Sustainability is addressed through both technical and financial strategies. Technically, the platform has migrated to a container‑orchestrated micro‑service architecture running on Kubernetes, with multi‑region database replication and automated backup pipelines that protect against data loss. Financially, the authors advocate for a diversified funding model: institutional support from universities and research labs, earmarked grants from national science foundations, and direct contributions from open‑science funding programs. This multi‑pronged approach reduces reliance on any single source and enhances long‑term viability.

Community engagement is another pillar of the proposed policy. ASCL runs regular workshops, webinars, and tutorial series that teach best practices for metadata creation, license selection, and sustainable code maintenance. The library has forged partnerships with major astrophysics journals, encouraging—or in some cases mandating—code registration as part of the manuscript submission process. By embedding code review into the peer‑review workflow, journals can improve reproducibility while giving code authors formal recognition.

Looking ahead, the authors outline an ambitious roadmap. They plan to develop AI‑driven code search capabilities that accept natural‑language queries and return ranked code candidates, as well as automated summarization tools that generate concise documentation from source files. Interoperability with other discipline‑specific registries (e.g., for physics, chemistry, and biology) is also on the agenda, creating a meta‑registry that would allow researchers to discover relevant software across fields.

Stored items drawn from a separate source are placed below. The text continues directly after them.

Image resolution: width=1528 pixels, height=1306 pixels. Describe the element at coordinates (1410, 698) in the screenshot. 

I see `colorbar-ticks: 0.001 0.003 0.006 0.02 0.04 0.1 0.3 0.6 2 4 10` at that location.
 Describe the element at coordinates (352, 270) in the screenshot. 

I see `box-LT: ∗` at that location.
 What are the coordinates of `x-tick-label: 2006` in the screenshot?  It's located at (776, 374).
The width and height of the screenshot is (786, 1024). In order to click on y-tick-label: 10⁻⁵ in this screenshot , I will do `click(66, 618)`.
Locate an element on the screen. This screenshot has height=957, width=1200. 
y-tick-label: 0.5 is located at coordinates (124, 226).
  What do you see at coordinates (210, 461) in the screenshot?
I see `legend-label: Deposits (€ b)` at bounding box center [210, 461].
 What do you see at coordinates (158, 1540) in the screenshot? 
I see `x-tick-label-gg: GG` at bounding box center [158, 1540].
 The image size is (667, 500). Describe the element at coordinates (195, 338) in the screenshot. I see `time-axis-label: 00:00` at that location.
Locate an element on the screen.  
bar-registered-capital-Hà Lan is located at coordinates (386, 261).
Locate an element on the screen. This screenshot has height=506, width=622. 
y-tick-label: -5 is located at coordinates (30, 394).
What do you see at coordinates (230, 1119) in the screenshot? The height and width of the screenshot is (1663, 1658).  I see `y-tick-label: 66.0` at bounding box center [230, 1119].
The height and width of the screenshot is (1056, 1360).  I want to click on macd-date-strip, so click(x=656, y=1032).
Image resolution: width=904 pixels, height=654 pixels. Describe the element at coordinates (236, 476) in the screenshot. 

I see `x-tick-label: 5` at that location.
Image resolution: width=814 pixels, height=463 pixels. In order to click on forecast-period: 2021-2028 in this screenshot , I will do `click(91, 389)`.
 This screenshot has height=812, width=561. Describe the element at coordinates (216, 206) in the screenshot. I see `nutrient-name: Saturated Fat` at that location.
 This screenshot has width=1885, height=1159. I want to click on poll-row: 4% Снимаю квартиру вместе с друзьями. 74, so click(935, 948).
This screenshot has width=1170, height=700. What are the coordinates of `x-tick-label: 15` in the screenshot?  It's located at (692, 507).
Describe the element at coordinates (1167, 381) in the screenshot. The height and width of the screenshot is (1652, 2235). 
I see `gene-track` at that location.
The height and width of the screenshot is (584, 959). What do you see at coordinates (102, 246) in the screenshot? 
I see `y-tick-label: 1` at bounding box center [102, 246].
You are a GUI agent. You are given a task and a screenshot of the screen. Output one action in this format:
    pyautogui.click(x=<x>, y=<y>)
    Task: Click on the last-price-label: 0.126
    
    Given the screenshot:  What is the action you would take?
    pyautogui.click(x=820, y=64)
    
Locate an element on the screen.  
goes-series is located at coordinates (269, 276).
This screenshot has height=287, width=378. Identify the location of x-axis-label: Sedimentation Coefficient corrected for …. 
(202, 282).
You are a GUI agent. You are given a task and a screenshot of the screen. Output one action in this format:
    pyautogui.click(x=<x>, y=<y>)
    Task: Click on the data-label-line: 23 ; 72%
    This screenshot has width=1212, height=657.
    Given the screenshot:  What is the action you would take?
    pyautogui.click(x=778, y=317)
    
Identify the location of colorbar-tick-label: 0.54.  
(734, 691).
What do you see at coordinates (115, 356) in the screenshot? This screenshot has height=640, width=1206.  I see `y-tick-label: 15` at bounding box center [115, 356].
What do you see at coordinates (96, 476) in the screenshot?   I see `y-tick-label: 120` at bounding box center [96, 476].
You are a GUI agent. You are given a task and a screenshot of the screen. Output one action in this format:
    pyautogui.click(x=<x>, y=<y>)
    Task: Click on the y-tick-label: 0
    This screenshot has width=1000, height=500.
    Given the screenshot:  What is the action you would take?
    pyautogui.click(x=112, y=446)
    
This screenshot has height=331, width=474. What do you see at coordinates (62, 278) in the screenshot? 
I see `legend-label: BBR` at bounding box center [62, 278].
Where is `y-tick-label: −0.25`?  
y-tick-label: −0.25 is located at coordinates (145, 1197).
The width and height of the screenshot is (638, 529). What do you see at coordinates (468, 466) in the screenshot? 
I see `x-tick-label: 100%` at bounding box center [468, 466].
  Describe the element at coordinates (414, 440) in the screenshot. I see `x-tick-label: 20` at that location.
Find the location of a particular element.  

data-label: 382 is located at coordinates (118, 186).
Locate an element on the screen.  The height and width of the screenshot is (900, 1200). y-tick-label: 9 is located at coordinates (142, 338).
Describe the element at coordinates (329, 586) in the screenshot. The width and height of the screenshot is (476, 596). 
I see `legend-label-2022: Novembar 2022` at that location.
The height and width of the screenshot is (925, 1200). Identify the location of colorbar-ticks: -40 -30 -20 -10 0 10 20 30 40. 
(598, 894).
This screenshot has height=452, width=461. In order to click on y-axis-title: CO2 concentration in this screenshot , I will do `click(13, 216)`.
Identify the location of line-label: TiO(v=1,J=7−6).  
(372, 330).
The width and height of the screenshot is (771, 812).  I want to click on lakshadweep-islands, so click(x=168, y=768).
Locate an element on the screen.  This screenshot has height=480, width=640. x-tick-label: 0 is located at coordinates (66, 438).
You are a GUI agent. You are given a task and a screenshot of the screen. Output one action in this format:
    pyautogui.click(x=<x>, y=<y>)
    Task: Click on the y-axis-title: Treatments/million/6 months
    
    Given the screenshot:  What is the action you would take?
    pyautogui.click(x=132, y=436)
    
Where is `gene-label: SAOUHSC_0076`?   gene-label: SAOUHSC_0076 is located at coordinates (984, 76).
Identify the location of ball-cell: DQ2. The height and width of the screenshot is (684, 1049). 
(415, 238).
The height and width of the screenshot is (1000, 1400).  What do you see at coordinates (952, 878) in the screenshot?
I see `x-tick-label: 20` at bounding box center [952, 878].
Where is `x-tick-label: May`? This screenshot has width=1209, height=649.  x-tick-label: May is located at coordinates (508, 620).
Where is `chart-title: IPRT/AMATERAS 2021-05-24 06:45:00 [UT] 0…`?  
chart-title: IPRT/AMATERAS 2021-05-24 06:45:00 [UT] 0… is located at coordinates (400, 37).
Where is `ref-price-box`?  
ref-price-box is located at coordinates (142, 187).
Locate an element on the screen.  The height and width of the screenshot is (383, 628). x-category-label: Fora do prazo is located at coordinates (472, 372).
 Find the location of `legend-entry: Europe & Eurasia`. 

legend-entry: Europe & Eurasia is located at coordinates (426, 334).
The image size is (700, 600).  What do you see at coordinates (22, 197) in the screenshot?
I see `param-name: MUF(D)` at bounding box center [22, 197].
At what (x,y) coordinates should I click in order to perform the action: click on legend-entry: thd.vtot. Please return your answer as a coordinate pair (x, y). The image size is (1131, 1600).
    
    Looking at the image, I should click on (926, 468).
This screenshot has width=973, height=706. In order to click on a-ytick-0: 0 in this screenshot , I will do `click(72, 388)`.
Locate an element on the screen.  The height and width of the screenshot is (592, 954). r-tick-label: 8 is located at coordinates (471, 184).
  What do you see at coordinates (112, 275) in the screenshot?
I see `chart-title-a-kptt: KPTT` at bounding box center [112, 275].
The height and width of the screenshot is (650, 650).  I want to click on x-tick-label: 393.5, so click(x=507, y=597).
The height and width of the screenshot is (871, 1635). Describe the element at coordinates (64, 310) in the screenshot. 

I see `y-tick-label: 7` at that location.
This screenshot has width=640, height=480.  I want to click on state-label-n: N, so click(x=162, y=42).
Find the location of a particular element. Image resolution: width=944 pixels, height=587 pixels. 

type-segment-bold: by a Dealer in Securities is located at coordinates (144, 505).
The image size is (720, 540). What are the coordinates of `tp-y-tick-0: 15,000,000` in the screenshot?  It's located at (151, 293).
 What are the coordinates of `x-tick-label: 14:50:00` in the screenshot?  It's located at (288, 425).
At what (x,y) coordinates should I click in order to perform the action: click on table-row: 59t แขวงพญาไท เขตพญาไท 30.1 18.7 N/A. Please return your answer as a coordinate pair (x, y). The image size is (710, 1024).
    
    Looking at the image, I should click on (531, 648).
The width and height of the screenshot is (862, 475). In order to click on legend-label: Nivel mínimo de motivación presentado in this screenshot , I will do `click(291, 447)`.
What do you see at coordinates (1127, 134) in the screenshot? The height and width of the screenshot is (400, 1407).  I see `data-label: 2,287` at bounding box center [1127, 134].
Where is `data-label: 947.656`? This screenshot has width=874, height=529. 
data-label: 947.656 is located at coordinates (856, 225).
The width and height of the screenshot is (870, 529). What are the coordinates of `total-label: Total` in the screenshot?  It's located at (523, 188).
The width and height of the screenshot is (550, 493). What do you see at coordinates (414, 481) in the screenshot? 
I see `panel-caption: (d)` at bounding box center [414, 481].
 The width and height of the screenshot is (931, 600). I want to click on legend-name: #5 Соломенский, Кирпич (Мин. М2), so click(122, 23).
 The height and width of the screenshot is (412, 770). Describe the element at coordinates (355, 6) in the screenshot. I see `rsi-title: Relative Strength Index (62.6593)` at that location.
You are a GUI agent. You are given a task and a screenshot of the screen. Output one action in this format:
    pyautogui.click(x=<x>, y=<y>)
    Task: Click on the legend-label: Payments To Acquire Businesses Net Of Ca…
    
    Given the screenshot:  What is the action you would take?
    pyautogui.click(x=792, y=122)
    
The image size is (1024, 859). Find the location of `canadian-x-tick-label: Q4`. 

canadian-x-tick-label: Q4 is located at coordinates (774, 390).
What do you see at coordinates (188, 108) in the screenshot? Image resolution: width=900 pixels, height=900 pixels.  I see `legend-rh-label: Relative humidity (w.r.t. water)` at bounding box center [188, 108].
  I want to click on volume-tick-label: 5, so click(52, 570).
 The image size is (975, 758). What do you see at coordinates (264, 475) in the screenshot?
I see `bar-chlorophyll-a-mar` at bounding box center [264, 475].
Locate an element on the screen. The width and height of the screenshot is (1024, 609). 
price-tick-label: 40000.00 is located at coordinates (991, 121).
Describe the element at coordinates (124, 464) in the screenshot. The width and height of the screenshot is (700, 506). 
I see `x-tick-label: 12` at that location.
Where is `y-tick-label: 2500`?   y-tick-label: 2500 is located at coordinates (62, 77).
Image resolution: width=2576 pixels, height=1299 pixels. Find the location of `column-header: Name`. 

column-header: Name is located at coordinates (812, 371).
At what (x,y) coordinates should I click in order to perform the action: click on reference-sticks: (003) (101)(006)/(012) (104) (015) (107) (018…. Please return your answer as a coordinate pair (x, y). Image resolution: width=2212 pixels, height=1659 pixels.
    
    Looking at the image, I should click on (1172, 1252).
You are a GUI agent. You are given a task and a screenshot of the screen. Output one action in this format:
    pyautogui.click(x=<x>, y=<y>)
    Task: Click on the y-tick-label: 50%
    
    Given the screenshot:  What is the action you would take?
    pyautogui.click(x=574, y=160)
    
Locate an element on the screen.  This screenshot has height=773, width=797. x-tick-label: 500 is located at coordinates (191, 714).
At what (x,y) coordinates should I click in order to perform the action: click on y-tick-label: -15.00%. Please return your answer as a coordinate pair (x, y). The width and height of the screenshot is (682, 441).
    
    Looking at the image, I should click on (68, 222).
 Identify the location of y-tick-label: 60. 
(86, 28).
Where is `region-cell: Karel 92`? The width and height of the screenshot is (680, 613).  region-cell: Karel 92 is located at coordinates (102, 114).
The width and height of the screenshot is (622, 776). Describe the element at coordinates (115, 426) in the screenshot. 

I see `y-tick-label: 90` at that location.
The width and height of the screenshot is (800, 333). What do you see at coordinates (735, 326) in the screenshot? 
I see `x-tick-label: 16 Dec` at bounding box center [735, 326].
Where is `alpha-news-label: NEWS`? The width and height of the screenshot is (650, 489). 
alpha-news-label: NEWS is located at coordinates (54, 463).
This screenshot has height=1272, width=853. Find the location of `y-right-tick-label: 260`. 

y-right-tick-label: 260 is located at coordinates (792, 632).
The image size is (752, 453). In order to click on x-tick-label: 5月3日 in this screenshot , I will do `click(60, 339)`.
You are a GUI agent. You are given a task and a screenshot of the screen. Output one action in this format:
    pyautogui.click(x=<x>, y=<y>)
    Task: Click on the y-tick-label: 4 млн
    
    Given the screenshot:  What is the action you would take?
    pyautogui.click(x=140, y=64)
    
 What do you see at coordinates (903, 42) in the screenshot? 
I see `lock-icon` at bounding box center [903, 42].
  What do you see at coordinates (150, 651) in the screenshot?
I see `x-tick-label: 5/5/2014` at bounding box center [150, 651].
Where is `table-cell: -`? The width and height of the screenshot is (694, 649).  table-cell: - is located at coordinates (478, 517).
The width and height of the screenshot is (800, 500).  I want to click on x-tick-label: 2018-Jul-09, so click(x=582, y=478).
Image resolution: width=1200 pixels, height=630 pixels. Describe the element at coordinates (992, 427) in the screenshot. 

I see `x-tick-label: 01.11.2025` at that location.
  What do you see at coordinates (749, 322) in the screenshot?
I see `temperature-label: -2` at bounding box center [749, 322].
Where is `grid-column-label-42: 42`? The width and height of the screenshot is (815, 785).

In conclusion, the ASCL experience provides a concrete blueprint for an effective open‑code policy. Key take‑aways include: (1) enforceable metadata standards linked to community‑accepted schemas; (2) DOI‑based citation mechanisms that integrate with existing scholarly infrastructure; (3) resilient, containerized infrastructure coupled with diversified funding streams; and (4) active community education and incentive structures. When adopted collectively, these elements can transform research software from an ancillary by‑product into a first‑class research output, enhancing transparency, reproducibility, and the overall impact of scientific discovery.